*ACTIVITY:* Print every record below exactly as it stands.

[Saved entries]
+ + + + +
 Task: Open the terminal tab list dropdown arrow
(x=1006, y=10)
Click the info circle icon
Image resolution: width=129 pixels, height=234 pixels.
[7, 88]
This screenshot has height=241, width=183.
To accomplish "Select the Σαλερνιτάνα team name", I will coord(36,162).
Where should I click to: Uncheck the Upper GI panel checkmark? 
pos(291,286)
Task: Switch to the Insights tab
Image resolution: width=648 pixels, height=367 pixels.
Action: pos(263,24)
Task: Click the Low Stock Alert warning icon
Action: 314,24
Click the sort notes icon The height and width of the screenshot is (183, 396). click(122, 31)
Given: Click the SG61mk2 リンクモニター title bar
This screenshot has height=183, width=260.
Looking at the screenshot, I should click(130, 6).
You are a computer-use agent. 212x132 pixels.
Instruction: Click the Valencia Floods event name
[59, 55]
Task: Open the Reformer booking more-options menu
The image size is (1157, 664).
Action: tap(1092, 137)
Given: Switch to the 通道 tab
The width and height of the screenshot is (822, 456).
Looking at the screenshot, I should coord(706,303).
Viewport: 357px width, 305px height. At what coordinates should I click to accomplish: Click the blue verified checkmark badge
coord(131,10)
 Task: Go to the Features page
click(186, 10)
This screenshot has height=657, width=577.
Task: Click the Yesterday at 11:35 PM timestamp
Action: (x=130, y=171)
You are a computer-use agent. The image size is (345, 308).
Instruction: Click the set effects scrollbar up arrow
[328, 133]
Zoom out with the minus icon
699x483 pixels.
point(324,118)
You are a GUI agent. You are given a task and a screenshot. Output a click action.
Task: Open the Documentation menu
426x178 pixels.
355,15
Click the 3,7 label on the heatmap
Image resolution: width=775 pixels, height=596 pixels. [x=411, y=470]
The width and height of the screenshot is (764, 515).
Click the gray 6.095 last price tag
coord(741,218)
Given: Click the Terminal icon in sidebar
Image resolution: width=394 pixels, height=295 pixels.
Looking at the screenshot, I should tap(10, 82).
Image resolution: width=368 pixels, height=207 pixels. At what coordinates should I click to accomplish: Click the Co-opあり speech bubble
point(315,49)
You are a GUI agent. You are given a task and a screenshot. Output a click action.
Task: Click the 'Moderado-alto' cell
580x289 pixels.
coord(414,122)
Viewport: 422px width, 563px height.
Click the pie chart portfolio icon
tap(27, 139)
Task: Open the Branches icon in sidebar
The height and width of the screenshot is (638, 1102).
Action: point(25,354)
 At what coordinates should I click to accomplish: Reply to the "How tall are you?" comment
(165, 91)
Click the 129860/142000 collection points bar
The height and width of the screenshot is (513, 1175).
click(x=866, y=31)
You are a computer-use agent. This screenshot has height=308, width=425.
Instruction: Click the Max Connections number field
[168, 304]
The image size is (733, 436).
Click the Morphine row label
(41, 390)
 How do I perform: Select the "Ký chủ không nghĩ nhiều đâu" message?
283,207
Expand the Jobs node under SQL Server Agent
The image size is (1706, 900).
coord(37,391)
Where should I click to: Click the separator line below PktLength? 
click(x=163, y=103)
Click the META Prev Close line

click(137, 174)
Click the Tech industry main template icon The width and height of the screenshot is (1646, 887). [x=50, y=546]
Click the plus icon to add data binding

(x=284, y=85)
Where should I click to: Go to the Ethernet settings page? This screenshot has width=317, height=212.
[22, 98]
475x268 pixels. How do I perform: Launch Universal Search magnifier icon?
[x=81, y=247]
+ + + + +
*OUTPUT OF THE TASK:*
 Task: Open the terminal tab list dropdown arrow
(x=1006, y=10)
Click the info circle icon
Image resolution: width=129 pixels, height=234 pixels.
[7, 88]
This screenshot has height=241, width=183.
To accomplish "Select the Σαλερνιτάνα team name", I will coord(36,162).
Where should I click to: Uncheck the Upper GI panel checkmark? 
pos(291,286)
Task: Switch to the Insights tab
Image resolution: width=648 pixels, height=367 pixels.
Action: pos(263,24)
Task: Click the Low Stock Alert warning icon
Action: 314,24
Click the sort notes icon The height and width of the screenshot is (183, 396). click(122, 31)
Given: Click the SG61mk2 リンクモニター title bar
This screenshot has height=183, width=260.
Looking at the screenshot, I should click(130, 6).
You are a computer-use agent. 212x132 pixels.
Instruction: Click the Valencia Floods event name
[59, 55]
Task: Open the Reformer booking more-options menu
The image size is (1157, 664).
Action: tap(1092, 137)
Given: Switch to the 通道 tab
The width and height of the screenshot is (822, 456).
Looking at the screenshot, I should coord(706,303).
Viewport: 357px width, 305px height. At what coordinates should I click to accomplish: Click the blue verified checkmark badge
coord(131,10)
 Task: Go to the Features page
click(186, 10)
This screenshot has height=657, width=577.
Task: Click the Yesterday at 11:35 PM timestamp
Action: (x=130, y=171)
You are a computer-use agent. The image size is (345, 308).
Instruction: Click the set effects scrollbar up arrow
[328, 133]
Zoom out with the minus icon
699x483 pixels.
point(324,118)
You are a GUI agent. You are given a task and a screenshot. Output a click action.
Task: Open the Documentation menu
426x178 pixels.
355,15
Click the 3,7 label on the heatmap
Image resolution: width=775 pixels, height=596 pixels. [x=411, y=470]
The width and height of the screenshot is (764, 515).
Click the gray 6.095 last price tag
coord(741,218)
Given: Click the Terminal icon in sidebar
Image resolution: width=394 pixels, height=295 pixels.
Looking at the screenshot, I should tap(10, 82).
Image resolution: width=368 pixels, height=207 pixels. At what coordinates should I click to accomplish: Click the Co-opあり speech bubble
point(315,49)
You are a GUI agent. You are given a task and a screenshot. Output a click action.
Task: Click the 'Moderado-alto' cell
580x289 pixels.
coord(414,122)
Viewport: 422px width, 563px height.
Click the pie chart portfolio icon
tap(27, 139)
Task: Open the Branches icon in sidebar
The height and width of the screenshot is (638, 1102).
Action: point(25,354)
 At what coordinates should I click to accomplish: Reply to the "How tall are you?" comment
(165, 91)
Click the 129860/142000 collection points bar
The height and width of the screenshot is (513, 1175).
click(x=866, y=31)
You are a computer-use agent. This screenshot has height=308, width=425.
Instruction: Click the Max Connections number field
[168, 304]
The image size is (733, 436).
Click the Morphine row label
(41, 390)
 How do I perform: Select the "Ký chủ không nghĩ nhiều đâu" message?
283,207
Expand the Jobs node under SQL Server Agent
The image size is (1706, 900).
coord(37,391)
Where should I click to: Click the separator line below PktLength? 
click(x=163, y=103)
Click the META Prev Close line

click(137, 174)
Click the Tech industry main template icon The width and height of the screenshot is (1646, 887). [x=50, y=546]
Click the plus icon to add data binding

(x=284, y=85)
Where should I click to: Go to the Ethernet settings page? This screenshot has width=317, height=212.
[22, 98]
475x268 pixels. How do I perform: Launch Universal Search magnifier icon?
[x=81, y=247]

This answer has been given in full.